Saturday, March 30, 2013

NIDDRY CASTLE GOLF CLUB HAVE TO PAY £320,000 TO GOLFER WHO LOST AN EYE AFTER BEING HIT BY A BALL

FROM THE HERALD.COM WEBSITE

These are turbulent times for golf clubs across the country and, amid the myriad economic challenges brought on by dwindling memberships, the threat of court action has added another layer of menace.
Earlier this month, appeal court judges announced that the Niddry Castle club in West Lothian would have to pay a substantially higher proportion of damages than had been originally ruled after a golfer lost an eye when he was hit by a ball in 2007.
The club were ordered to pay 30% of the £400,000 claim because of a lack of warning signs on the course, after Anthony Phee was struck by James Gordon's tee shot.
However, the later ruling said the club were responsible for the "lion's share of blame" and ordered Niddry Castle to pay 80% of the total damages, nearly £320,000, with Gordon and his insurers picking up the rest.
The case has made club secretaries across the country sit up and take notice and Garry Ferguson, a partner in the Glasgow-based legal firm BTO solicitors, urged clubs to take swift action in these increasingly fraught times of "risk assessment".
Whether we get to a point when we're all handed a hard hat and goggles along with our scorecard and some complimentary tees by the starter on the first remains to be seen.
However, there is no denying legal procedures involving incidents on the golf course are on the rise. Gavin Dear, the former Walker Cup player, was hauled to court recently to contest a case in which a ball spotter was seeking £50,000 in damages. He lost sight in one eye after being struck by Dear's ball during an amateur event in 2009. 
Editor's note: The judge has yet to deliver his ruling on that case.
"These types of cases are becoming more common. It's the society we live in now and the way legislation is drafted," Ferguson said. "If you don't advise people of the risks then you are exposing yourself to potential claims.
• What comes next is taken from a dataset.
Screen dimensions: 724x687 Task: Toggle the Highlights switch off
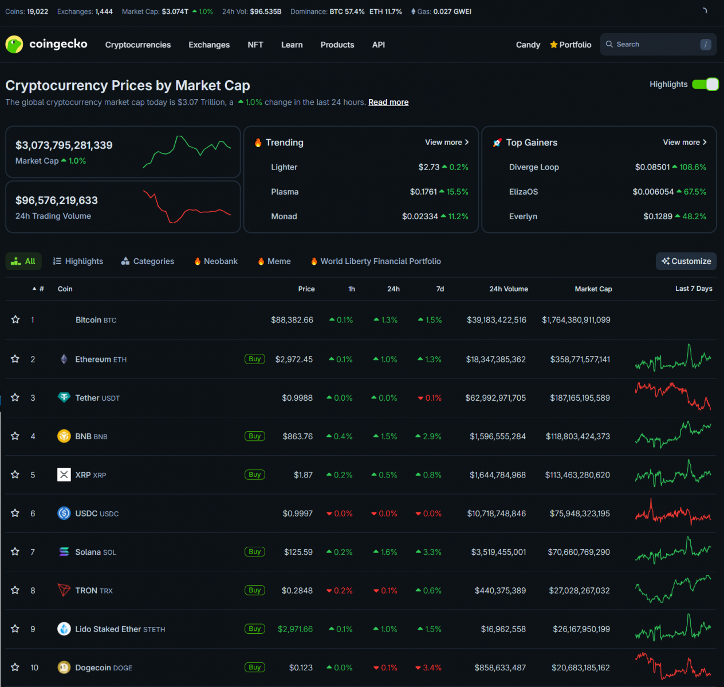pos(705,84)
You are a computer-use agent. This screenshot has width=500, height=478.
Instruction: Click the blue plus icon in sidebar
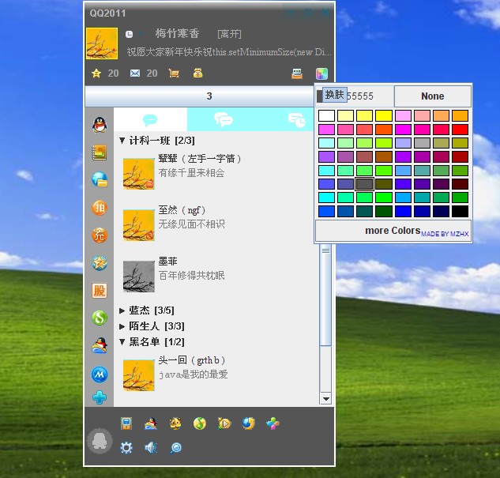pos(100,397)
"In the Niddry Castle case, the club were found liable as occupiers of the course and occupiers owe a duty of care to anyone entering on to the premises.
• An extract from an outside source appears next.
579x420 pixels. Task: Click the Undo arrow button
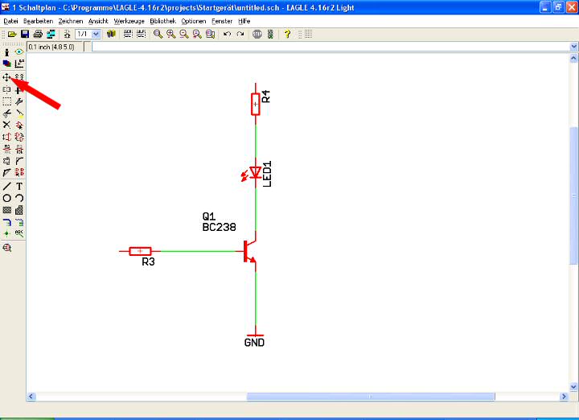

"If there was a sign saying you could be hit by a ball then that would have drawn it to the attention of the players and if they had carried on and taken that risk then it was down to them. Insurers will be looking at this very closely now.
"When it comes to renewal policies, they will asking clubs 'have you done this and that?' in relation to risk assessment. It could have a huge impact on the premiums."
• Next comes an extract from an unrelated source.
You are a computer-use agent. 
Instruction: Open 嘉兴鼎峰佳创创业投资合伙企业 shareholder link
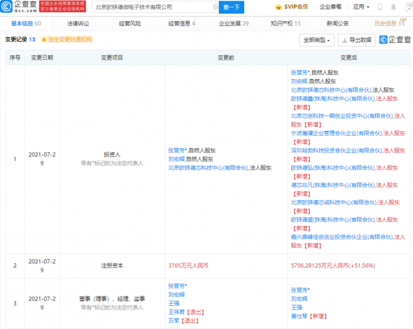[x=342, y=236]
Ferguson says decisive and relatively straightforward action from clubs now could save them considerable anguish down the line.
"In theory, it sounds onerous but in reality it's probably not," he said. "The courts are not saying don't play, they are saying look at the extent of the risk and whether it can be reduced.
"Where are the risky bits? Where do you walk from one hole to the next? If there is a risk, stick a sign there and in the court's view that would probably be enough."